== WHAT YOU HAVE TO DO ==
From the line that contains "The width and height of the screenshot is (813, 557)." to the end of the records below, copy every line exactly. Both the first and last of these lines count.

== SUPPLIED MATERIAL ==
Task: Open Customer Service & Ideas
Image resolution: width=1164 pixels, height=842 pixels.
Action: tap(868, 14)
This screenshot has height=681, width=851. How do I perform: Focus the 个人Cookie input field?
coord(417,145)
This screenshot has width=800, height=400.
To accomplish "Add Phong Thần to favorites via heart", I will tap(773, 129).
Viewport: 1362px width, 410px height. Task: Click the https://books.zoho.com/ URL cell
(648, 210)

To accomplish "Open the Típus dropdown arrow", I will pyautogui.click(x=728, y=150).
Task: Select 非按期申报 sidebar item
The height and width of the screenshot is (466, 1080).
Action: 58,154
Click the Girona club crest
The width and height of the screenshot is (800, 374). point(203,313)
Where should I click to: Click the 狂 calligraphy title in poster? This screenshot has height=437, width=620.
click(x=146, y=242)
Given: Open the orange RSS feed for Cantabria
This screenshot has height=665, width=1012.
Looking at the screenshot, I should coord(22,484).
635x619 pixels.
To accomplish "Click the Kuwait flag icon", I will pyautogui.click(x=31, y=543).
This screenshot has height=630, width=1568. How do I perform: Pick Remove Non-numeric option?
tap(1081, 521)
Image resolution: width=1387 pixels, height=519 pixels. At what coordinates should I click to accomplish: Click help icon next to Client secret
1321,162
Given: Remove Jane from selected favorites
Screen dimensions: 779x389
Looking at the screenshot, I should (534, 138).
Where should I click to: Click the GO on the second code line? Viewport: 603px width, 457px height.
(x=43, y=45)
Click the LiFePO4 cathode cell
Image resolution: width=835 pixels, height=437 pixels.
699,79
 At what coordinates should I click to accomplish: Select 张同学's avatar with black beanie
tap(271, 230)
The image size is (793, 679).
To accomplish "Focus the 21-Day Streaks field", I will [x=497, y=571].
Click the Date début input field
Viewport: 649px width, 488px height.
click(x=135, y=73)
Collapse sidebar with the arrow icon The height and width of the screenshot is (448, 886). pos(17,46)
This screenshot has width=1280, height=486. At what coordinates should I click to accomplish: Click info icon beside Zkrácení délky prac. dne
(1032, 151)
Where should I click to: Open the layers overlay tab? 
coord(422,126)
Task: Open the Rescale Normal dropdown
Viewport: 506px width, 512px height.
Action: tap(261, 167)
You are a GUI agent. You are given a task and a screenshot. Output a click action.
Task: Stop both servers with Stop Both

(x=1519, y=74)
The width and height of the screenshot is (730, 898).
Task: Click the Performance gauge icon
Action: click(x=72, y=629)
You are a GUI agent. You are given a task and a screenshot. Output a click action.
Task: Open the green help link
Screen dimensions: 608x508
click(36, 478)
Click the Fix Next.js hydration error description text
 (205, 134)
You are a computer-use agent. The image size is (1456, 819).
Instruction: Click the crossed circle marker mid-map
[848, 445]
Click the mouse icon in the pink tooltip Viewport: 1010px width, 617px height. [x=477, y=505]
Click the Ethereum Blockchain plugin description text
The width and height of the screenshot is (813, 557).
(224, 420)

== REPLY ==
The width and height of the screenshot is (813, 557).
(224, 420)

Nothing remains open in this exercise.